The malZ gene of Escherichia coli, a member of the maltose regulon, encodes a maltodextrin glucosidase.

We have characterized a maltodextrin glucosidase, previously described as a maltose-inducible, cytoplasmic enzyme that cleaves p-nitrophenyl-alpha-maltoside in Escherichia coli. The gene encoding the enzyme activity, referred to as malZ, is located at 9.3 min on the chromosomal map. We cloned the gene in a high copy number vector and purified the enzyme. It is a monomer, with an apparent molecular weight of 65,000. The enzyme degrades maltodextrins, ranging from maltotriose to maltoheptaose, to shorter oligosaccharides, the final hydrolysis products being maltose and glucose. We measured the kinetic parameters, Km and Vmax, for the hydrolysis to glucose of the five different substrates. The binding of the substrate is enhanced by increasing the number of glucosyl residues in the maltodextrin. In contrast, the maximum rate of hydrolysis (Vmax) is fastest for maltotriose.

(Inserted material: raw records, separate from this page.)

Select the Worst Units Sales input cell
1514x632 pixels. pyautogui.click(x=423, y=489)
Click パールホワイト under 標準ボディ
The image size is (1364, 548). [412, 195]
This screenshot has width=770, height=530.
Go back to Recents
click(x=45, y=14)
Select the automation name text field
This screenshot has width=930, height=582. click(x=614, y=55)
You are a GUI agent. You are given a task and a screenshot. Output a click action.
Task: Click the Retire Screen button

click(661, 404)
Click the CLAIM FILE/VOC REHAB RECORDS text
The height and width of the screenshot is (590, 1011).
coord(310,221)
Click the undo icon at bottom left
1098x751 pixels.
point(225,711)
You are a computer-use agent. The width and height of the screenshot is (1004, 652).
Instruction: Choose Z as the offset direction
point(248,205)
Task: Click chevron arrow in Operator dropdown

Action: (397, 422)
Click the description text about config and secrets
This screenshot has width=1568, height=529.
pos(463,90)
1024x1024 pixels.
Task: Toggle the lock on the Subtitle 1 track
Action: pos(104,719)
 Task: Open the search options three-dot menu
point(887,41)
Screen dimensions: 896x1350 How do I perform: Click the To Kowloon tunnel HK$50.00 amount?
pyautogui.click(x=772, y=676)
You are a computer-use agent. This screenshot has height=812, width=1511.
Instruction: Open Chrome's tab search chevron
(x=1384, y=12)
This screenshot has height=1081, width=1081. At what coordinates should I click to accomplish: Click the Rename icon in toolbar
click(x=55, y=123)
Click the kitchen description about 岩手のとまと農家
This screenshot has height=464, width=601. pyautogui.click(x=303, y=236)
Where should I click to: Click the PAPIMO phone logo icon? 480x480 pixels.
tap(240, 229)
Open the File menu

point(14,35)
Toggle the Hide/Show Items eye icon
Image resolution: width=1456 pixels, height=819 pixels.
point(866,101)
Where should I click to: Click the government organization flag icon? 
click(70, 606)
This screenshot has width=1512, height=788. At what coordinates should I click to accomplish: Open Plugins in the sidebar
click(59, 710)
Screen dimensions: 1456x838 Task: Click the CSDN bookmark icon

To study the mode of action of the enzyme, we quantitatively measured the amount of free glucose liberated from the different maltodextrin substrates after a long incubation. More glucose is liberated from the long dextrins, as compared to the shorter ones, showing that the primary hydrolysis product was glucose, not maltose. Furthermore, [14C]maltotriose, specifically labeled at the reducing end, was hydrolyzed to [14C]glucose and unlabeled maltose. These data demonstrate that the malZ gene product is a maltodextrin glucosidase, liberating glucose from the reducing end of malto-oligosaccharides. The nucleotide sequence of malZ and the deduced amino acid sequence showed that malZ encodes a protein with a molecular weight of 68,960. Homology to glucosidases, alpha-amylases, and pullulanases were observed. Conserved regions thought to represent active sites in dextrin hydrolases were found in the MalZ protein.[1]